> **Exercise instructions**:
Your answer should be every line from the records that contains "agent".

> **Provided records**:
┏━━
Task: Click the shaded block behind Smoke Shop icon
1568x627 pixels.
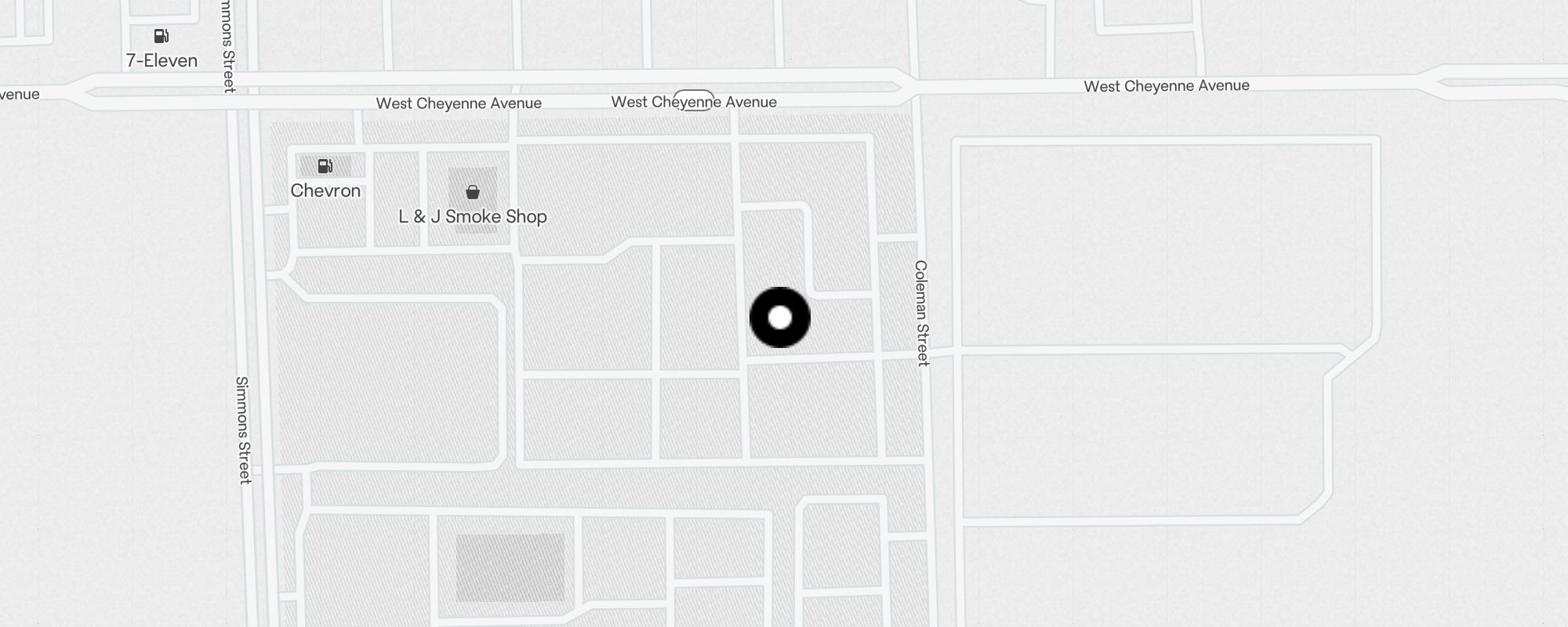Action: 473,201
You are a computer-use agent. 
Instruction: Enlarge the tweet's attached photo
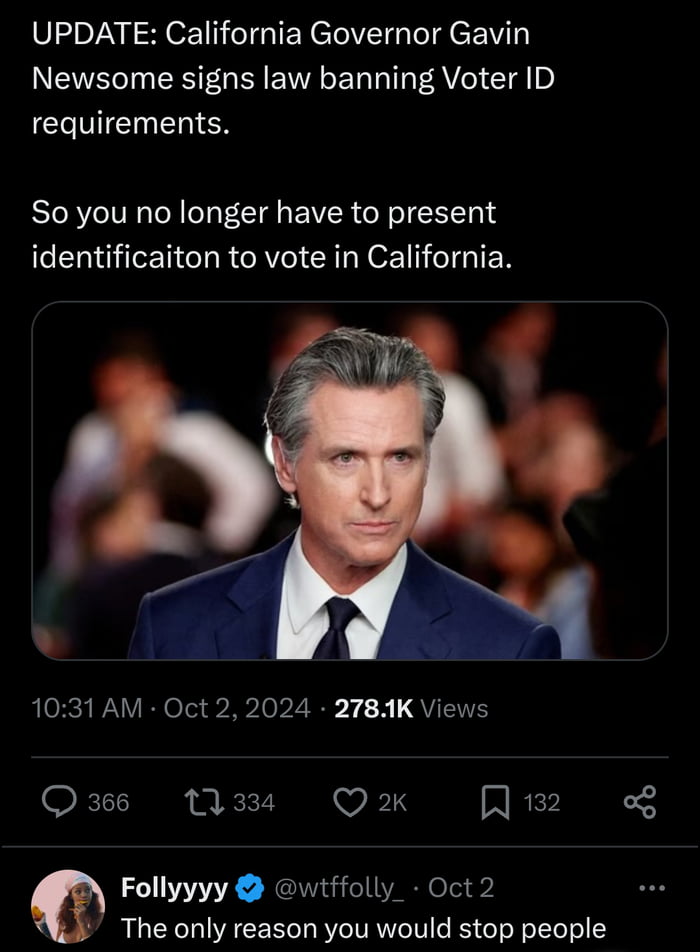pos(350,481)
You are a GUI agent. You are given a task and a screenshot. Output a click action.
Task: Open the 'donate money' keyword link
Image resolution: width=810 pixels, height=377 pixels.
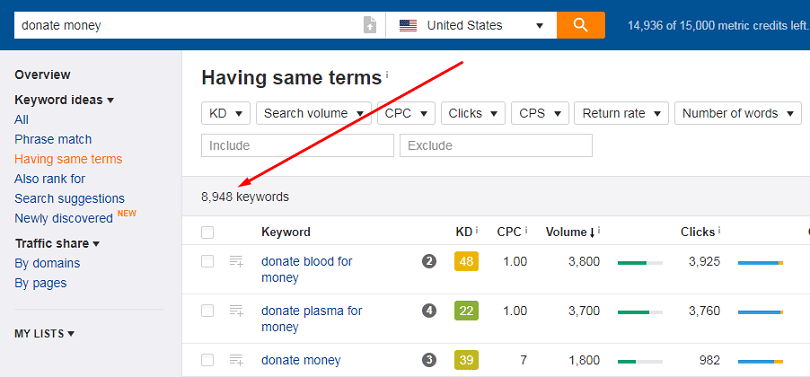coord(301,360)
┗━━
┏━━
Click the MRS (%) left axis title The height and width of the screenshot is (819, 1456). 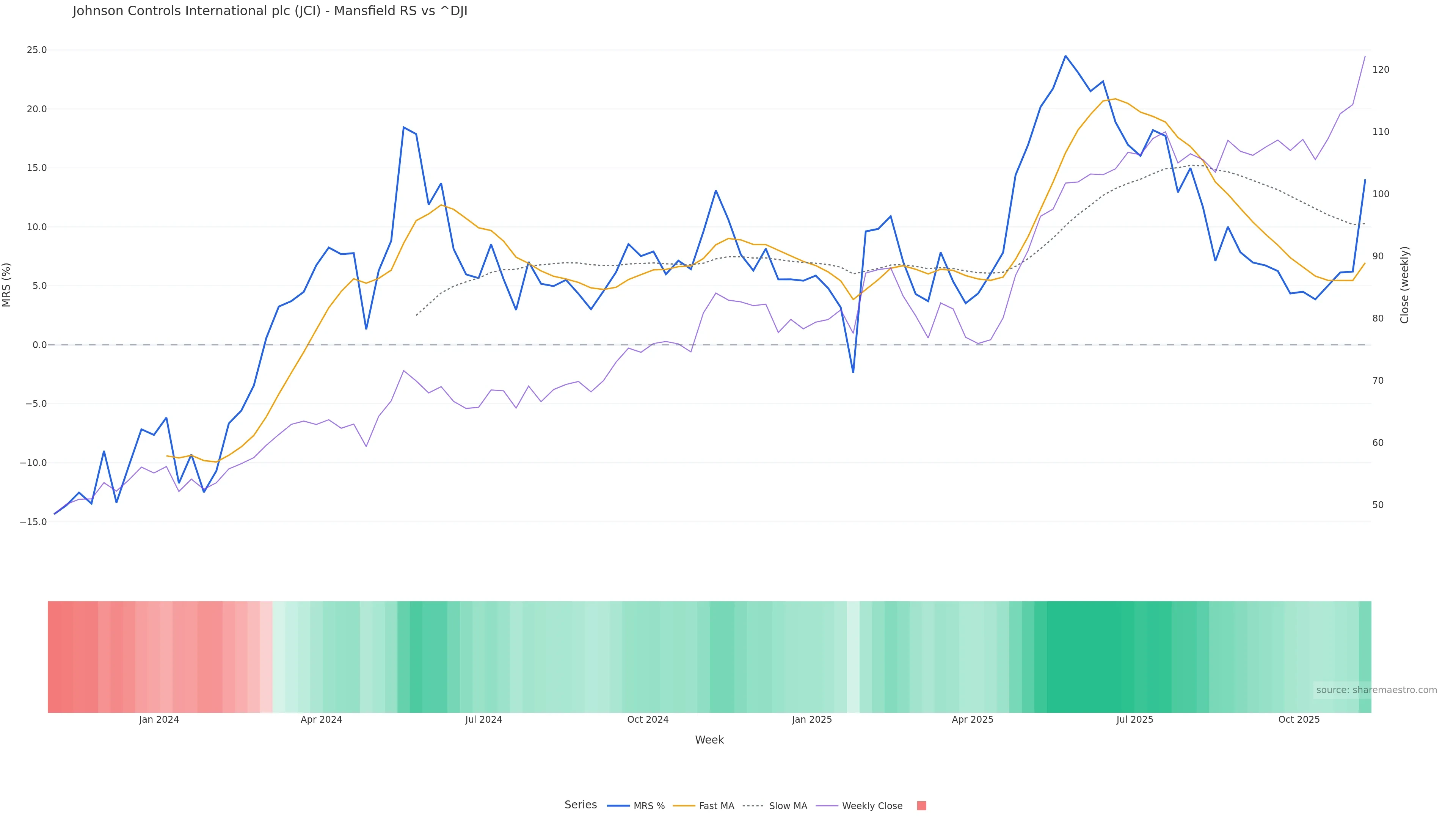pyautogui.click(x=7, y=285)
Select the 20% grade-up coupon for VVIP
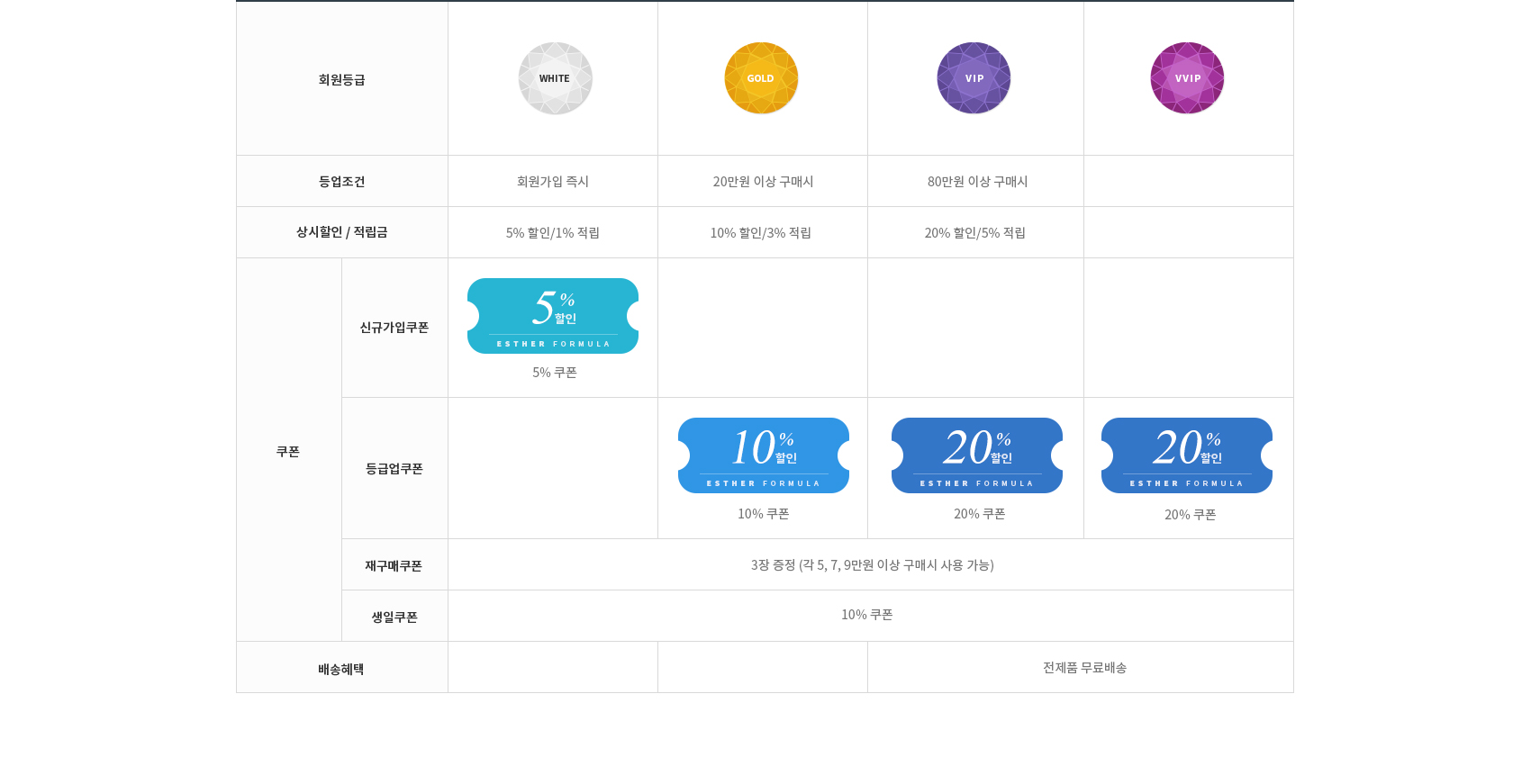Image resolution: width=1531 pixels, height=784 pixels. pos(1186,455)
┗━━
┏━━
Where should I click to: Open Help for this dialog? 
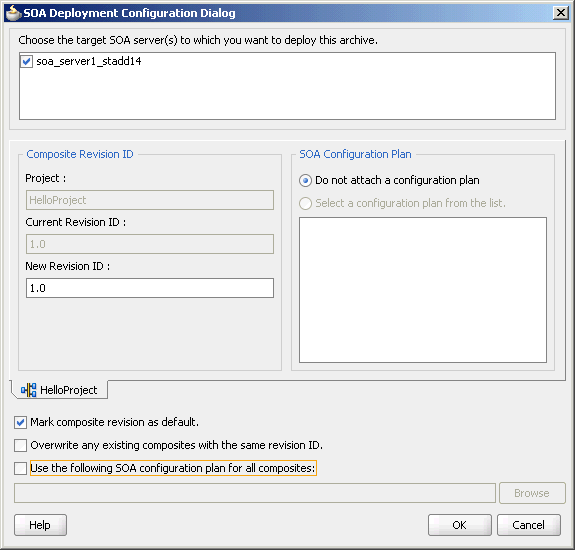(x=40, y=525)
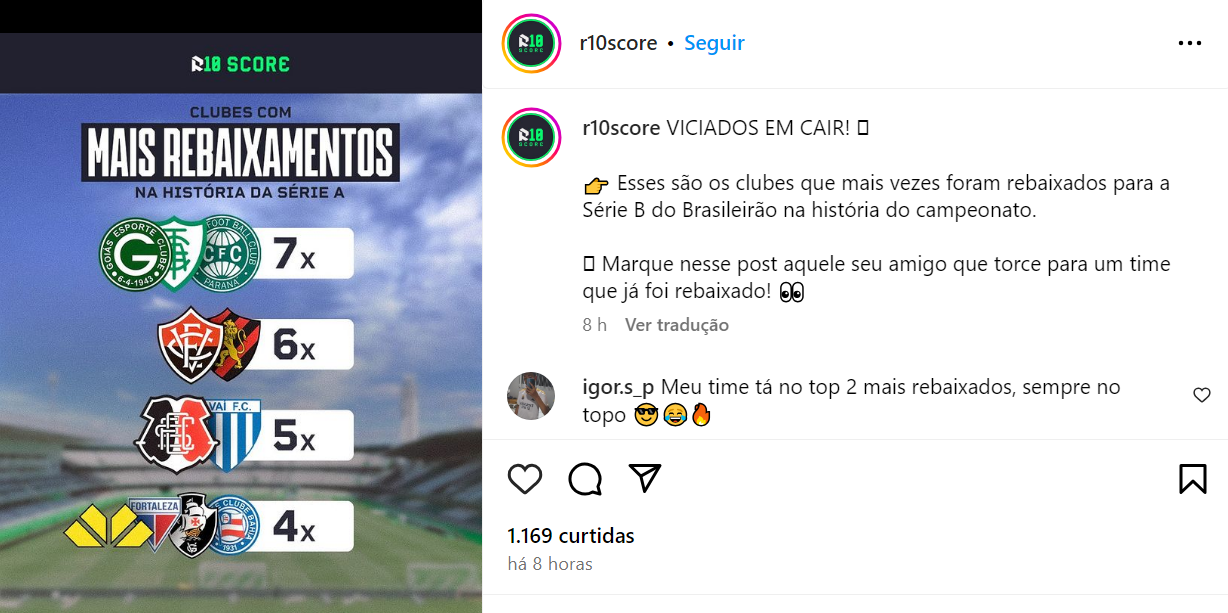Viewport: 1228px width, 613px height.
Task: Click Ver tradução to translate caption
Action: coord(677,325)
┗━━
> **Exercise answer**:
You are a computer-use agent. 
You are a GUI agent. You are given a task and a screenshot. Output a click action.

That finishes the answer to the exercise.